Question

$KCl{O}_3$ decomposes into $KCl$ and $O_2$. If the volume of $O_2$ obtained in this reaction is $1.12$ $L$ at $STP$, the weight of $KCl$ formed in the reaction is:

• A. $7.45g$
• B. $2.48g$
• C. $4.96g$
• D. $1.24g$

Answer 1

The correct option is B $2.48g$

$2KCl{O}_3\to 2KCl+3O_2$

Here if the volume of $O_2$ at STP is $1.12$ L, then at STP $1$ mol gas will have volume $22.4$ L, so $1.12$ L must

have $\frac{1}{22.4}\times 1.12=\frac{1.12}{22.40}=\frac{112}{2240}=\frac{1}{20}$ moles.

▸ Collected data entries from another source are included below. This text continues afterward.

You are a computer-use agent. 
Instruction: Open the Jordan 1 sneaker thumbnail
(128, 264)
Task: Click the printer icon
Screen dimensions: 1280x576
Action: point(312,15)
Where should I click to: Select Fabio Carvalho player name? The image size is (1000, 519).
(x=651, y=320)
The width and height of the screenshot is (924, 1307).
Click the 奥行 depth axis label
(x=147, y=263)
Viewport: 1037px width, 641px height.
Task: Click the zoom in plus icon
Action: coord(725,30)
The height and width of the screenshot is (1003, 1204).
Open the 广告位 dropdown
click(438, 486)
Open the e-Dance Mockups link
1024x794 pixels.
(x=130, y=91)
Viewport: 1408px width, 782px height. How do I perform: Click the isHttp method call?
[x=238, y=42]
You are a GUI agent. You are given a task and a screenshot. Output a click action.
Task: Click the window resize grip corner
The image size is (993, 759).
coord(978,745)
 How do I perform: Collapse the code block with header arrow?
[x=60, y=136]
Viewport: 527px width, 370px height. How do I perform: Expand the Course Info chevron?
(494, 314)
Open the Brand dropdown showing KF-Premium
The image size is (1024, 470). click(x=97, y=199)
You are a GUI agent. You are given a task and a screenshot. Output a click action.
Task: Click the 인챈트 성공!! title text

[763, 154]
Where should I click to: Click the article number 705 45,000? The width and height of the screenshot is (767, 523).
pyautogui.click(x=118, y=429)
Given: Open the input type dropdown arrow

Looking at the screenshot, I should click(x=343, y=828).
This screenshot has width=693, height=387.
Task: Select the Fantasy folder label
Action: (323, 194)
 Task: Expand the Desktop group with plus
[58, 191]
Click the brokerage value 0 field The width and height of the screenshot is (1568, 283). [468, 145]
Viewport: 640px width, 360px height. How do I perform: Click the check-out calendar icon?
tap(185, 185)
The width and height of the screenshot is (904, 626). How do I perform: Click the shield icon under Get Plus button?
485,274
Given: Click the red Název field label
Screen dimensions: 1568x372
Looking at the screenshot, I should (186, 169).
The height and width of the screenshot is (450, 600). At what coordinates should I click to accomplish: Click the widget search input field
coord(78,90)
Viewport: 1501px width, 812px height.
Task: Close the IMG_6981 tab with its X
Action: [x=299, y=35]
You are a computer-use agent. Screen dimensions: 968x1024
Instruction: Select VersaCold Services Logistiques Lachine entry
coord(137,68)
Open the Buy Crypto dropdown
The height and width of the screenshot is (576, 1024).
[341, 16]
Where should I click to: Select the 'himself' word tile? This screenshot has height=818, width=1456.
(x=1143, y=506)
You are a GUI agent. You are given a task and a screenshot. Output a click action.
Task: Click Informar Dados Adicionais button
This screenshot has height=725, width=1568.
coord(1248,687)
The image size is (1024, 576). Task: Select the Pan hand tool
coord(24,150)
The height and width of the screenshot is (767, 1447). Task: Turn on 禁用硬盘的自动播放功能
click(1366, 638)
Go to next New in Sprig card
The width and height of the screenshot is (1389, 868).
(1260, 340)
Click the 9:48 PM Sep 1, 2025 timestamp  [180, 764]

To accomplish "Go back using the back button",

It can be seen from the reaction that for $3$ mole $O_2\to 2$ moles of $KCl$ produced.

So if 1 mole $O_2$ is produced $\to \frac{2}{3}$ mole of $KCl$ must be produced along with.

$\therefore$ If $O_2$ yield is $\frac{1}{20}$ mole during the reaction, then $KCl$ must be $\frac{2}{3}\times \frac{1}{20}$ moles.

Hence $KCl$ moles $=\frac{2}{60}$ moles

As Molar mass of $KCl=39+35.5=74.5$ g.

so $\frac{2}{60}$ moles of $KCl$ must have weight $=2/60\times 74.5=2.48$ g.